Work task 1:
Copy the lines of the records from the one containing "This screenshot has" through the end of the records, word for word, without the pictures.

Text provided:

▼▼▼

One of several names whose spelling I remember because of the ijk sequence.

Also possibly the biggest hero in my life.

Vurogj:

--- Quote from: Is it cold in here? on 28 Sep 2012, 13:07 ---Maybe humans in the QC world study computer science for the same reason cats closely watch humans.

--- End quote ---
Because one day we will have to kill our overlords, and studying them is the best way to find weaknesses?

Is it cold in here?:
CS concepts such as complexity theory and the halting problem will still be relevant as long as humans are still in decision-making positions (if they still are post-Singularity). People need to understand why some problems will defy any amount of computing power thrown at them, and why using software to analyze software has unfixable limitations.

Then there's the sheer intellectual exercise and beauty that comes with any form of advanced mathematics, but that's covered by the "calligraphy" idea.

Carl-E:
While indeed beautiful, and many who study it are struck by that beauty, I disagree with the comparison of the pursuit of higher mathematics  to the calligraphy example.  Math is not so limited; like any science, mathematicians are continuously pushing back the boundaries of human knowledge.  My own thesis took a pattern discovered by my thesis advisor's thesis advisor (my academic grampa) and applied it to an item in knot theory not previously understood.  The basic structure was then taken by my advisor and one of his fellow researchers, and spun out into a structure that, if computable, would clearly delineate an entire class of objects never identified before.  This is akin to discovering a new species, or a moon around a planet in a different solar system, with the exception that mathematical discovery is not limited by a finite world or universe. 

This is different, of course, for people who pursue mathematics for other purposes, such as physicists, engineers, economists and the like.  Mathematics is frequently studied and developed with practical purposes in mind, but that's too limiting for a mathematician - like art, it's "Mathmatica gratia mathematicum", math for math's sake. 

And I think, were AI to develop, it would be a huge boon to the study of computer science, if only to try and understand it!

▲▲▲

Provided data:
▼▼▼

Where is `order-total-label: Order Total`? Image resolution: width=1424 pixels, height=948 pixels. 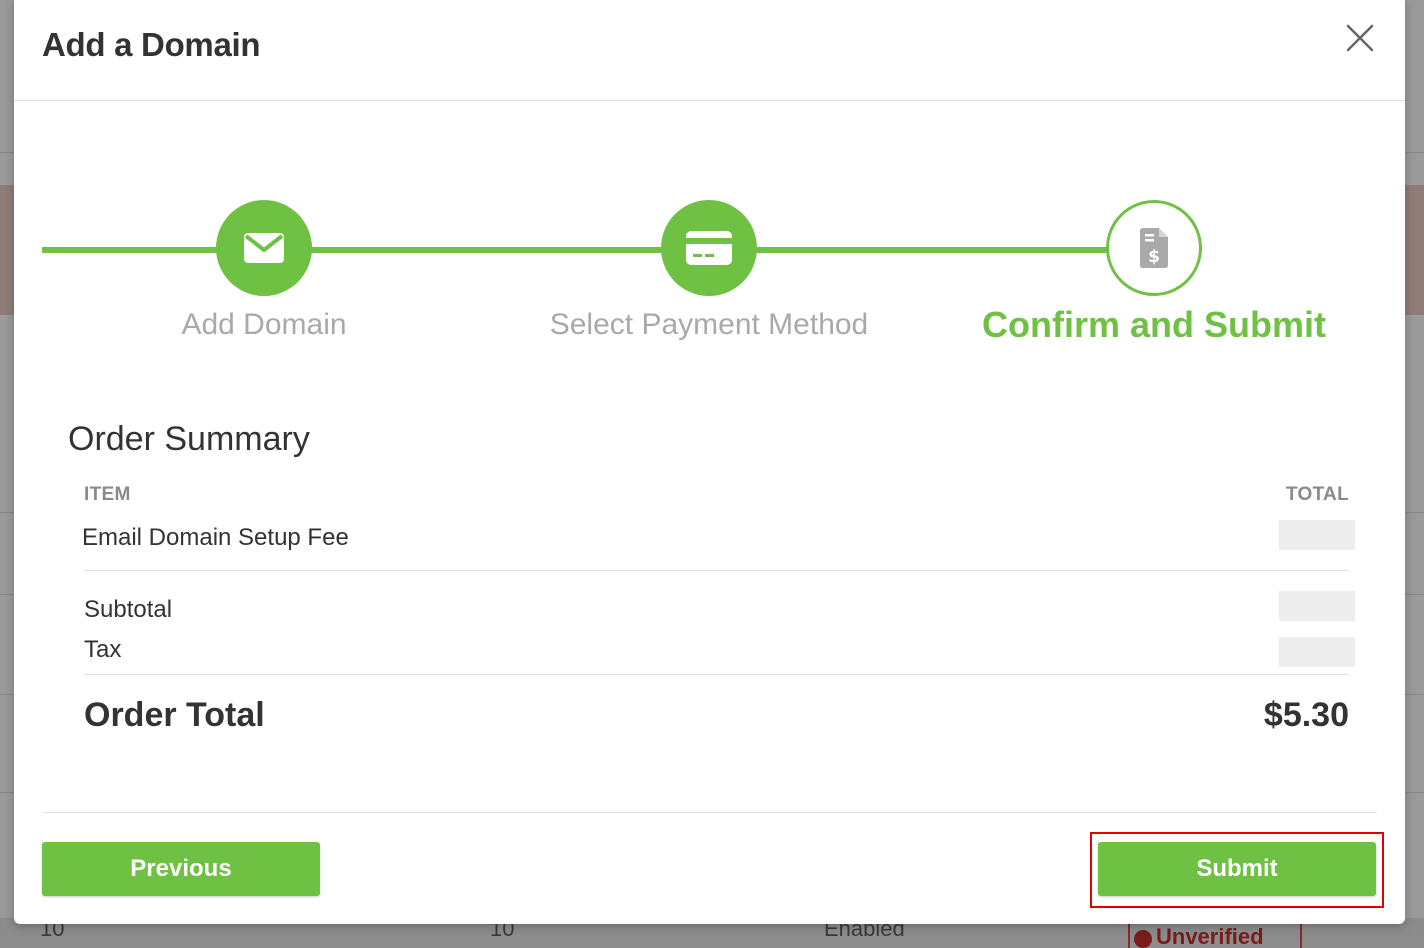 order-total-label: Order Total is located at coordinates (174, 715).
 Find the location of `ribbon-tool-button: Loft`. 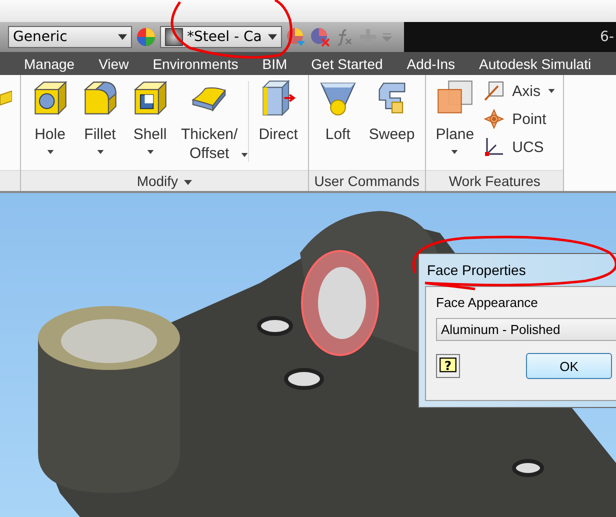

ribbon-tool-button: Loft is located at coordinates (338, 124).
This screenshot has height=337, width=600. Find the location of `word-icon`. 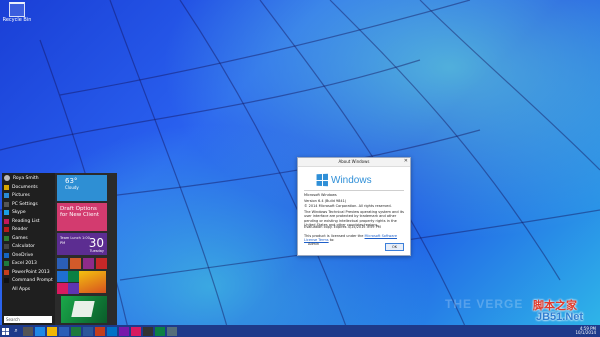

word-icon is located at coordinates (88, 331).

▲▲▲

Work task 2:
Which groups of people does the forum thread about mathematics and computer science name as pursuing mathematics for purposes other than math itself? List them all.

Exercise answer 1:
This screenshot has height=337, width=600. Find the location of `word-icon`. 

word-icon is located at coordinates (88, 331).

Exercise answer 2:
- physicists
- engineers
- economists